WWhat would you say characterises the themes in your novels?
M. I deal with real issues, describing how people cope with the problems that face them in life. I covered rape in my first novel, adoption in my second, Rosemary, relationship and religious issues in my third, A Girl of Her Time, and in others snobbery, secrets, friendship and poverty. 
                      Yes, I am a romantic novelist so there is always that underlying theme, but my novels have several layers. I think fiction with vivid characters and page-turning plots not only provide escapism for readers, but can be thought-provoking.

W. Do you have a writing routine?
M,Not in an exact sense. I tend to write in short bursts as I need to be careful not to sit too long at the computer or I develop shoulder and neck problems. I don’t always manage that discipline though, because I become too involved with my characters – and then I regret it! I’m lucky enough to have a downstairs study and write only there. 
             My creativity flows best in the mornings, although I also write sometimes in the afternoons, but never in the evenings. I’m definitely a lark rather than an owl.

W. What role does editing play in your writing process?
M. A crucial part and I have a need to edit constantly rather than write the complete novel first.

W. What is the best advice that you have received about your writing and who advised you?
M.One was to read my work aloud when editing, advice I was given when I attended a writing workshop at a local college. The other was not to ‘gloss over’ a scene - instead to extract from it every ounce of drama. This comment was on the critique I received from the RNA New Writer’s scheme.

W. What advice would you give to writers in the first stage of writing their novels?
M. Definitely to join a writers’ workshop, where your work can receive valuable feedback and you can listen to criticisms of other writers’ work. It is essential though that there is also support and encouragement and it may be worth searching for the right one. Writing can be a lonely occupation and only other writers really understand how all-absorbing it can be. I have made some wonderful friends in this way.

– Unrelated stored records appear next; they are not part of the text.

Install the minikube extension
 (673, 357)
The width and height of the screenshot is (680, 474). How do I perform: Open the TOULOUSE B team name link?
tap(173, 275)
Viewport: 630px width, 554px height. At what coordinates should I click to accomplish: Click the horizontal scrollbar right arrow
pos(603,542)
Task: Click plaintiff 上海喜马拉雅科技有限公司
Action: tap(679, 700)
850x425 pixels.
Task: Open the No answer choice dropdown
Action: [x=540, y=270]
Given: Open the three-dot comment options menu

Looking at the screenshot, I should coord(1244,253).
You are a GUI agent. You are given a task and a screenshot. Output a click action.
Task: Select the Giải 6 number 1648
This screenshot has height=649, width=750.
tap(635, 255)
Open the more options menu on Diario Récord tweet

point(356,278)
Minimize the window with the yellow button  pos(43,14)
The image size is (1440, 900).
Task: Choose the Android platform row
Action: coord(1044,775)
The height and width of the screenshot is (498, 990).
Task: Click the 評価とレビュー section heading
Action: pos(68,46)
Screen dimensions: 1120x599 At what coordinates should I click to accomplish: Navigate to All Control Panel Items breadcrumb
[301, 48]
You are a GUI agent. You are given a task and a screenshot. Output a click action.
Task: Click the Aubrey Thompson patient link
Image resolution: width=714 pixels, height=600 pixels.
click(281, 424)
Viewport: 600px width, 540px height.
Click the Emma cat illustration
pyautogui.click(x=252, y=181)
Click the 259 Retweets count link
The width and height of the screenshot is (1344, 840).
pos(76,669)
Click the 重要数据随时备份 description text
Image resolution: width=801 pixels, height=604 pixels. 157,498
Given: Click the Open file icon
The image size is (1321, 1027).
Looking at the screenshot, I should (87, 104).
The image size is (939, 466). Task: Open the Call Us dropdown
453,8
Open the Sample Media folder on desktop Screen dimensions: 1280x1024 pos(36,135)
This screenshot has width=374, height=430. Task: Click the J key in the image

W. How long does it normally take you to write a novel? Has this changed?
M. I admire enormously those novelists who can complete two novels a year or even a novel every 12 months. But my own manuscripts take me at least 18 months to write and edit. And ideally, I would prefer a comfortable two years. Not a scenario that publishers like, but essential in my case. I’m prone to frequent migraines, and so my allotted writing time often has to be postponed.
                 One would have thought that with experience, writing would become swifter, perhaps even easier, but that hasn’t been my experience. I do think though that I have become more critical of my own writing.

W. What are you working on now?
M. I am writing another novel set in the Edwardian era. But this time, the story begins with a young girl incarcerated in a workhouse from the age of six. It is hard in these easier times to envisage the hardship and degradation faced then by those in poverty, often through no fault of their own. There is another main heroine, a wealthy young woman who offers young Ella the means of escaping – even if it only to become a scullery maid. But there are mysteries in both of their past lives. And of course, a romantic element will be there throughout.

W. Tell us about your latest published novel.
M. Set against a cosmopolitan background and in the Edwardian era, Dangerous Decisions tells the story of Helena, a young and sheltered debutante who is courted by the wealthy and enigmatic Oliver Faraday. Despite a sense of unease and being haunted by the image of an attractive young doctor, she mistakes infatuation for love and accepts Oliver’s proposal. But he is deeply flawed. 
                    Describing the beautiful clothes of the Edwardian era, the pampered life of the aristocracy, the widespread poverty and drudgery of the working classes and the servant culture fascinated me. The novel has been described as a psychological suspense but is also deeply romantic.

W. What, for you are the best characteristics of a good editor?
M. To believe in your novel and want it to be the best it can. A keen eye for discrepancies especially the timeline, and to be friendly and approachable.